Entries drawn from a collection
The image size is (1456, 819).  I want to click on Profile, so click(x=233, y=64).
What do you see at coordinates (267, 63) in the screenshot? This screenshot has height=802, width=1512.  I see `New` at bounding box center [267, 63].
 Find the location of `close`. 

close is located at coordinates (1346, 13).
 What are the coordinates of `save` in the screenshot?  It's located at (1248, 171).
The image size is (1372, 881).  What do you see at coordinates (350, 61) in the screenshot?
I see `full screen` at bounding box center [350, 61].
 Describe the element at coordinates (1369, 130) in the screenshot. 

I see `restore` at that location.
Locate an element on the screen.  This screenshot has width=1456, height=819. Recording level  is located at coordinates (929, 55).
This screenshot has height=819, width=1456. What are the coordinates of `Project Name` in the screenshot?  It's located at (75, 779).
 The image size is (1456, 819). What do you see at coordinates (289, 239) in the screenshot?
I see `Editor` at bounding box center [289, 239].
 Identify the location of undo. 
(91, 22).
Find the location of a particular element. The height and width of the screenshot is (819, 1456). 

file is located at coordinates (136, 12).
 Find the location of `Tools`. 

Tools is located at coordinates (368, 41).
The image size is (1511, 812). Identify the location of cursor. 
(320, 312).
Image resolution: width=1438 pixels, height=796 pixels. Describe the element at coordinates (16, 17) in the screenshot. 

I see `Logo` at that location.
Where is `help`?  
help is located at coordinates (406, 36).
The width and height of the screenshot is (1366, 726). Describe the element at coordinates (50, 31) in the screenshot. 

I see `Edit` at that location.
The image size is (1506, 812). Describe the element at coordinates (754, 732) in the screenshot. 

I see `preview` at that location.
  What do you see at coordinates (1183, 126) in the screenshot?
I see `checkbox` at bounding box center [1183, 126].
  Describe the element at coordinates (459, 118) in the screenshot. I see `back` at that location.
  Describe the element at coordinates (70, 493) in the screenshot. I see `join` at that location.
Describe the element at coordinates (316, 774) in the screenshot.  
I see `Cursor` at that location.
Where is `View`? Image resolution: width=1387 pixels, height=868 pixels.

**Problem details**
Gather every line in the entries above that contains the word "Identify", and copy each one out in full.

**Complete output**
 Identify the location of undo. 
The image size is (1511, 812). Identify the location of cursor. 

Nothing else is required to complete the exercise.